Aragonite’s crystal lattice differs from that of calcite, resulting in a different crystal shape, an orthorhombic system with acicular crystals. Repeated twinning results in pseudo-hexagonal forms. Aragonite may be columnar or fibrous, occasionally in branching stalactitic forms called flos-ferri (“flowers of iron”) from their association with the ores at the Carinthian iron mines.
Aragonite is thermodynamically unstable at standard temperature and pressure, and tends to alter to calcite on scales of 107 to 108 years. The mineral vaterite, also known as μ-CaCO3, is another phase of calcium carbonate that is metastable at ambient conditions typical of Earth’s surface, and decomposes even more readily than aragonite.
Aragonite forms naturally in almost all mollusk shells, and as the calcareous endoskeleton of warm- and cold-water corals (Scleractinia).
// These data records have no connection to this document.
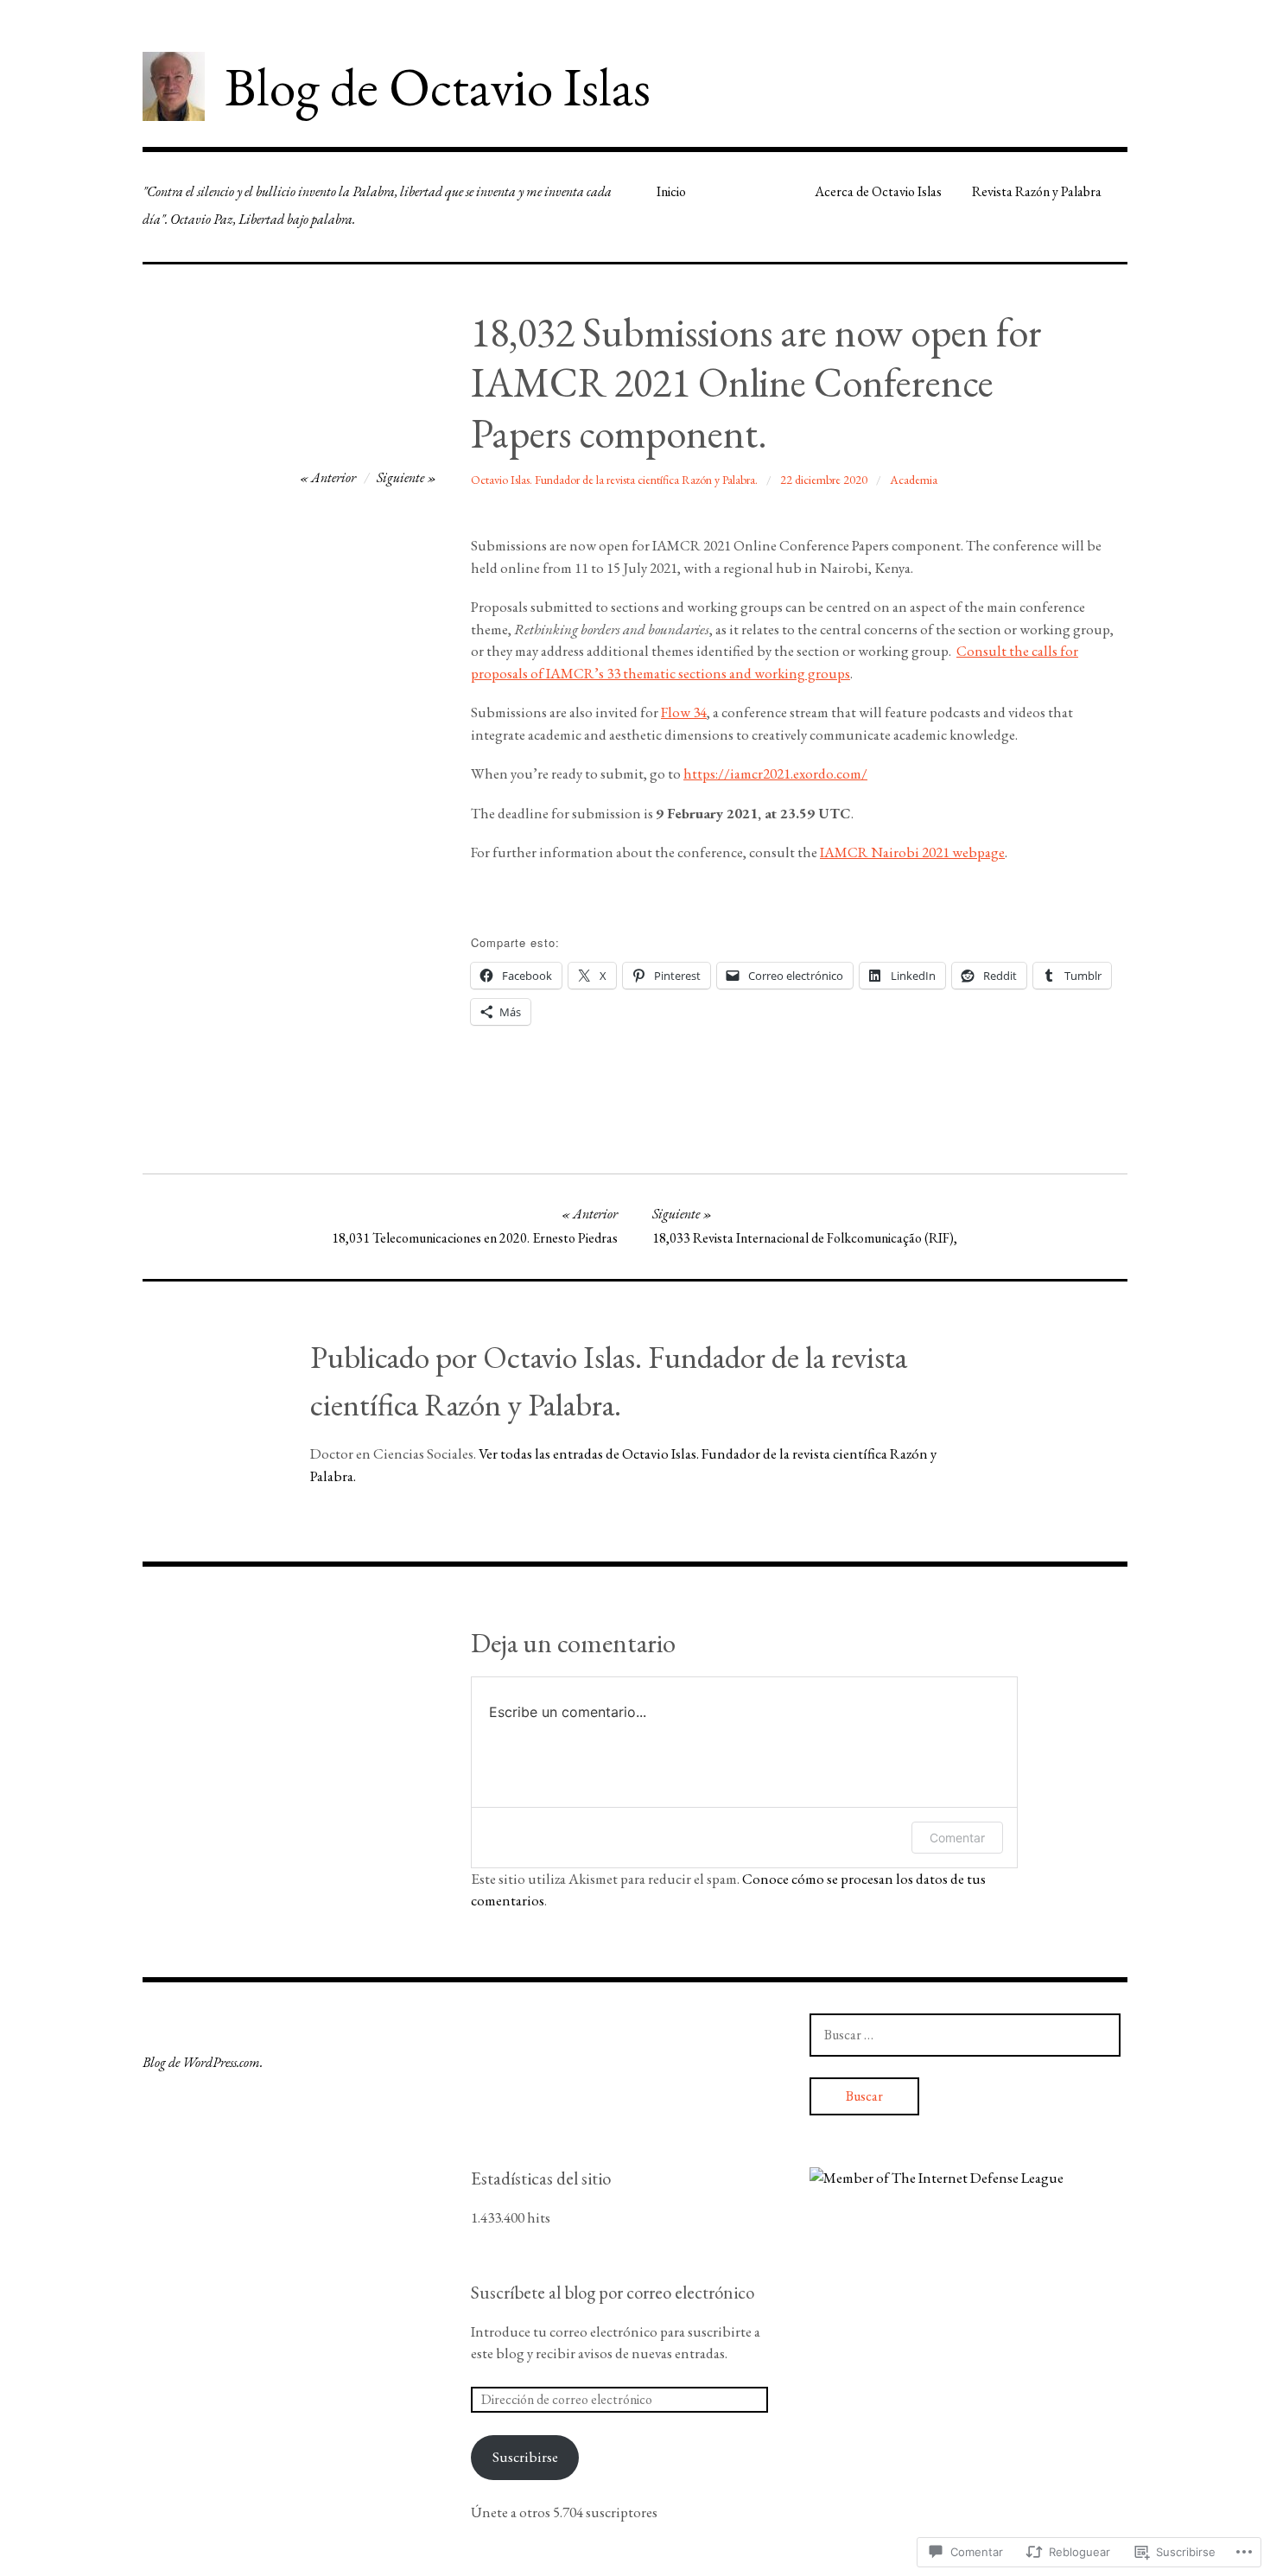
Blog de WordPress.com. (203, 2062)
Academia (913, 479)
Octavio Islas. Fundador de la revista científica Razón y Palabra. (614, 479)
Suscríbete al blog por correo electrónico (612, 2292)
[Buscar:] (965, 2034)
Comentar (957, 1837)
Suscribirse (525, 2456)
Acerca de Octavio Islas (878, 191)
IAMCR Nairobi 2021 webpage (912, 852)
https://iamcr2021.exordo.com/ (775, 773)
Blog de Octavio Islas (438, 86)
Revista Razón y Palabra (1037, 191)
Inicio (671, 191)
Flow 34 (684, 712)
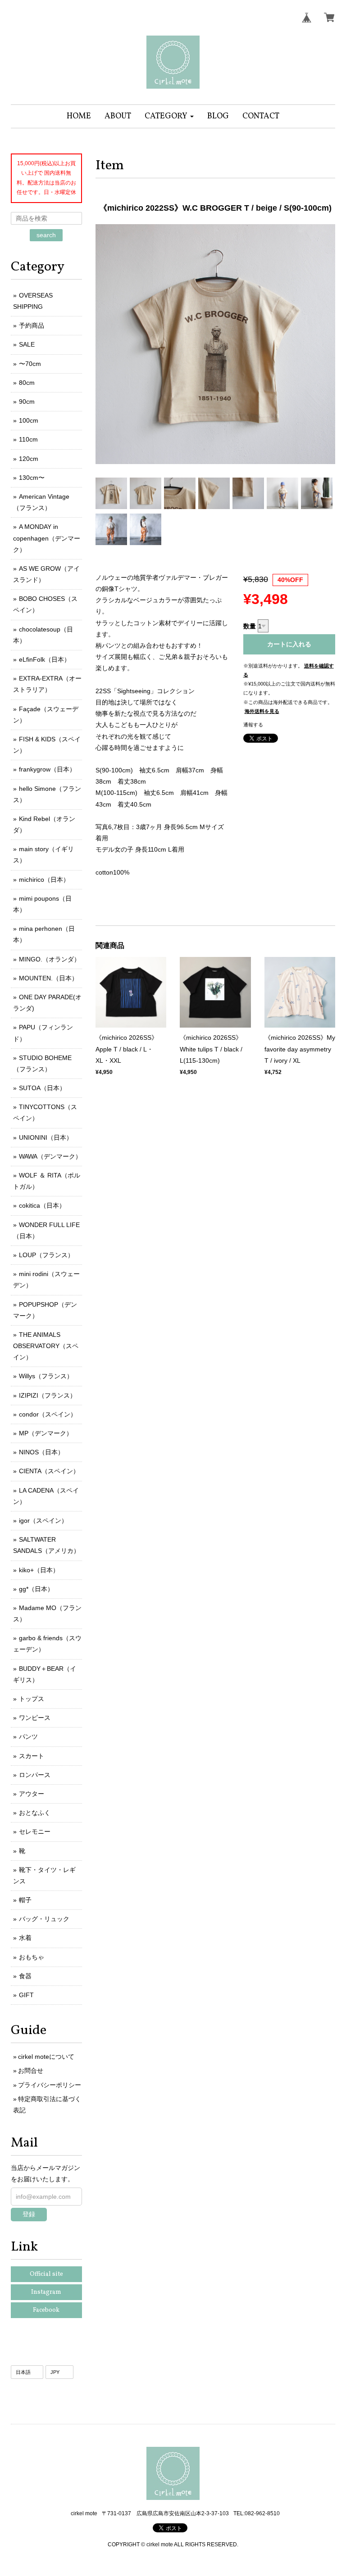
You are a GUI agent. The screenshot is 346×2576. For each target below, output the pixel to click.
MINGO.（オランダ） (49, 959)
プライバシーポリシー (49, 2085)
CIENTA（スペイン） (49, 1471)
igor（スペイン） (43, 1520)
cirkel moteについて (46, 2056)
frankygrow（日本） (47, 769)
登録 (29, 2214)
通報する (253, 724)
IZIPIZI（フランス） (47, 1395)
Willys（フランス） (46, 1376)
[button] (169, 116)
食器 (25, 1976)
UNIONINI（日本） (46, 1137)
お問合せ (30, 2070)
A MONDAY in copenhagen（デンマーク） (46, 538)
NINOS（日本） (41, 1452)
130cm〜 (32, 477)
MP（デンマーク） (46, 1433)
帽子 (25, 1900)
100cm (28, 420)
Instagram (46, 2292)
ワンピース (34, 1717)
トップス (31, 1698)
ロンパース (34, 1774)
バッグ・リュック (44, 1918)
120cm (28, 458)
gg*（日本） (36, 1589)
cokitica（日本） (42, 1205)
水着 (25, 1937)
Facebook (46, 2310)
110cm (28, 439)
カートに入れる (289, 644)
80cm (27, 382)
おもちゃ (31, 1957)
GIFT (26, 1995)
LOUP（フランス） (46, 1255)
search (46, 235)
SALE (27, 344)
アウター (31, 1793)
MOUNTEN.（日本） (48, 978)
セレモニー (34, 1831)
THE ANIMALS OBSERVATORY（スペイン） (45, 1346)
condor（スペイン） (48, 1414)
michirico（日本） (44, 879)
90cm (27, 401)
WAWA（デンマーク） (50, 1156)
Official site (46, 2274)
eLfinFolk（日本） (44, 659)
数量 (249, 626)
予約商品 (31, 325)
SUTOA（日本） (42, 1088)
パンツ (28, 1736)
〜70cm (30, 363)
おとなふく (34, 1812)
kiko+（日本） (39, 1570)
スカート (31, 1755)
Several serpulids have aragonitic tubes. Because the mineral deposition in mollusk shells is strongly biologically controlled, some crystal forms are distinctively different from those of inorganic aragonite. In some mollusks, the entire shell is aragonite; in others, aragonite forms only discrete parts of a bimineralic shell (aragonite plus calcite). Aragonite also forms in the ocean and in caves as inorganic precipitates called marine cements and speleothems, respectively. The nacreous layer of the aragonite fossil shells of some extinct ammonites forms an iridescent material called ammolite.
Aragonite is metastable and is thus commonly replaced by calcite in fossils. Aragonite older than the Carboniferous is essentially unknown. It can also be synthesized by adding a calcium chloride solution to a sodium carbonate solution at temperatures above 70 °C or in water-ethanol mixtures at ambient temperatures.